Be mine, whilst journeying life's rough road along
O'er hill and dale the wandering bard shall go,
To hail the hour of pleasure with the song,
Or soothe with sorrowing strains the hour of woe;
The song each passing moment shall beguile,
Perchance too, partial friendship deigns to smile,
Let fame reject the lay, I sleep secure the while.

Be mine to taste the humbler joys of life,
Lull'd in oblivion's lap to wear away,
And flee from grandeur's scenes of vice and strife,
And flee from fickle fashion's empty sway:
Be mine, in age's drooping hour, to see
The lisping children climb their grandsire's knee,
And train the future race to live and act like me.

Then, when the inexorable hour shall come
To tell my death, let no deep requiem toll,
No hireling sexton dig the venal tomb,
Nor priest be paid to hymn my parted soul;
But let my children, near their little cot,
Lay my old bones beneath the turfy spot:
So let me live unknown, so let me die forgot.

BION.

ROSAMUND TO HENRY.
WRITTEN AFTER SHE HAD TAKEN THE VEIL.

Henry, 'tis past! each painful effort o'er,
Thy love, thy Rosamund, exists no more:
She lives, but lives no longer now for you;
She writes, but writes to bid the last adieu.

Why bursts the big tear from my guilty eye?
Why heaves my love-lorn breast the impious sigh?
Down, bosom! down, and learn to heave in prayer;
Flow, flow, my tears, and wash away despair:
Ah, no! still, still the lurking sin I see,
My heart will heave, my tears will fall for thee.
Yes, Henry! through the vestal's guilty veins,
With burning sway the furious passion reigns;
For thee, seducer, still the tear will fall,
And Love torment in Godstow's hallow'd wall.

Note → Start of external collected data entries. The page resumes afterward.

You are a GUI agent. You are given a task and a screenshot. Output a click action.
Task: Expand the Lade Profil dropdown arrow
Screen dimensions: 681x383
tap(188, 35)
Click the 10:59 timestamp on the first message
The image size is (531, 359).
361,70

Yet virtue from her deathlike sleep awakes,
Remorse comes on, and rears her whip of snakes.
Ah, Henry! fled are all those fatal charms
That led their victim to the monarch's arms;
No more responsive to the evening air
In wanton ringlets waves my golden hair;
No more amid the dance my footsteps move,
No more the languid eye dissolves with love;
Fades on the cheek of Rosamund the rose,
And penitence awakes from sin's repose.

Harlot! adultress! Henry! can I bear
Such aggravated guilt, such full despair!
By me the marriage-bed defil'd, by me
The laws of heaven forsook, defied for thee!
Dishonour fix'd on Clifford's ancient name,
A father sinking to the grave with shame;
These are the crimes that harrow up my heart,
These are the crimes that poison memory's dart;
For these each pang of penitence I prove,
Yet these, and more than these, are lost in love.